To understand how price works, let´s use an example. The Ipad example from the "Being a Trader, what does it mean?". An Ipad today costs U$400 at Apple Store, so this is our reference (our value for now). Let´s assume we have a buyer and a seller and they meet at the Apple Market Place. This is a fictitious market where Apple maniacs go to exchange goods. 


The buyer wants to find a "good deal" to acquire his Ipad, meaning he wants to pay less then U$400, otherwise he would just go to an Apple store. He is willing to pay up to U$300 for his Ipad. On the other side, the seller would like to sell it for more then U$400, but the only way he can do that (for now) is if he finds a sucker. So for the purpose of this article we will assume that both of our players are informed and the Ipad value is U$400 so no external factor will change this value. The seller would not accept less then U$350.


So the buyer and seller meet. Unless they can get to an agreement in price, there will be no deal. Next step in negotiation is to advertise price. The seller offers U$350 and buyer says U$300. They advertise price again in other to try to close the deal. The seller offers U$340 and buyer says U$310 . Still no deal, until they meet in the middle at U$ 325 just to keep things simple. If by advertising price, they found a way reach an agreement, it would be ok to say that price was only an advertising mechanism. Keep this in mind when you go shopping next time or when you decide to enter a trade.

Was that a good deal? 
It was a better deal for the buyer, cause it was able to the Ipad for less than it´s actual value. But we could say that both of their needs were fulfilled. If the seller was able to sell it for more than U$400, than it would have been a better deal for the seller. 

Now, think about, how does that deal affect value? 
It does not.

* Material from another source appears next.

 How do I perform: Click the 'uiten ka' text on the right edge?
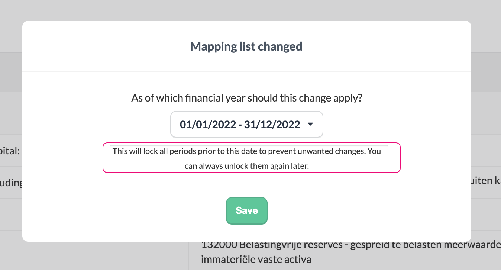486,181
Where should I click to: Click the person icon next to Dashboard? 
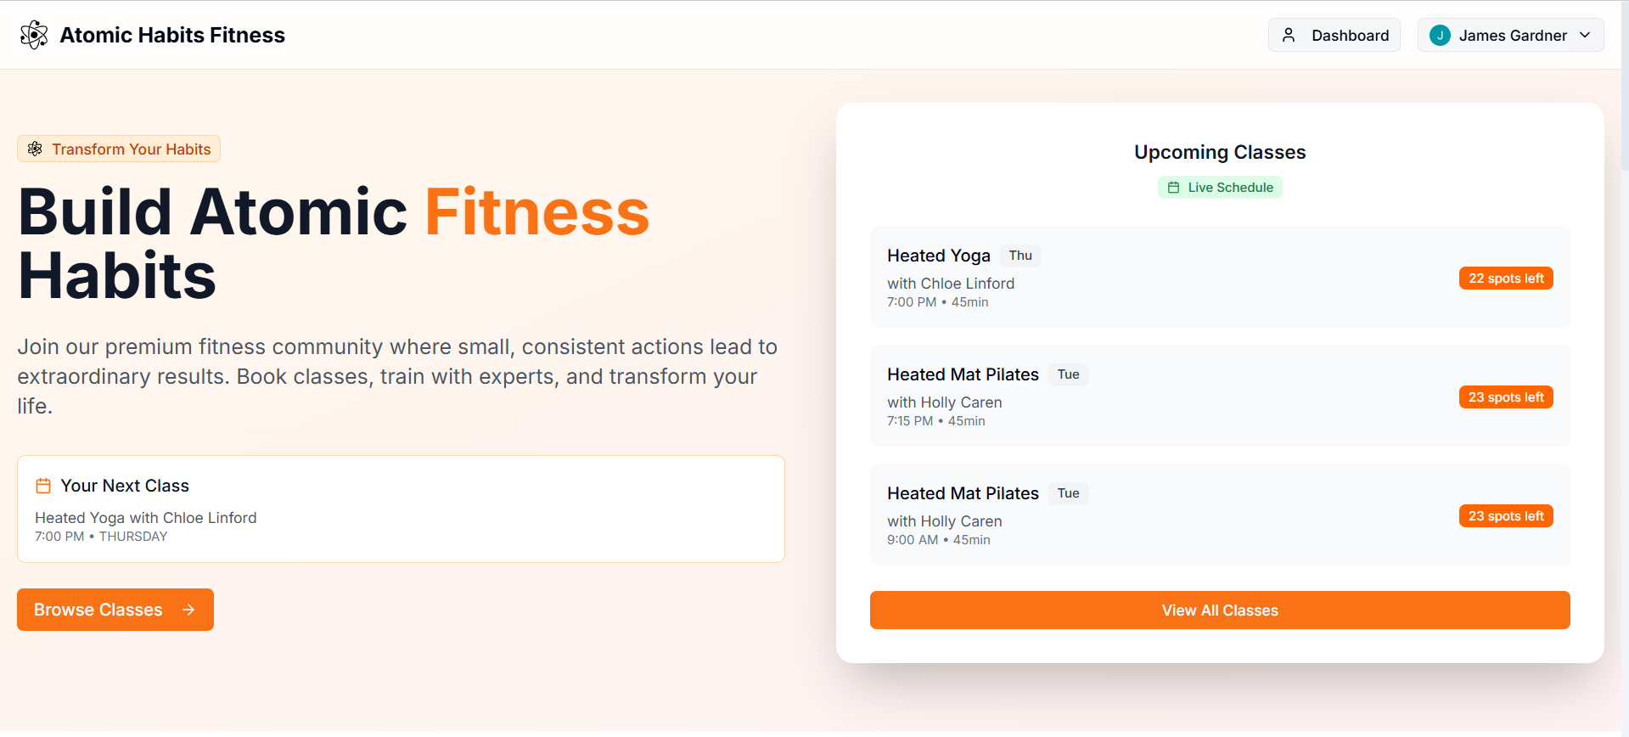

In this example, value is not affected because there was not enough volume (only one deal) and not enough time (at a random day). If you go to an Apple store the value would be still the same U$400. 
 
How is price affected by supply and demand? 
Let´s increase the number of buyers. Two buyers are fighting for one Ipad and they both want to get the Ipad for less than U$400. Now the seller has an advantage because there is an increase in demand and a short supply. The opposite would also be true, if there were more Ipads than buyers. The conclusion is that supply and demand affect price, but still, they would not change the value. I am not saying that they can not, just that in this example they wouldn´t.

What to take from this:
- A good deal is to buy something with a price less than it´s value or to sell it for more than it´s value.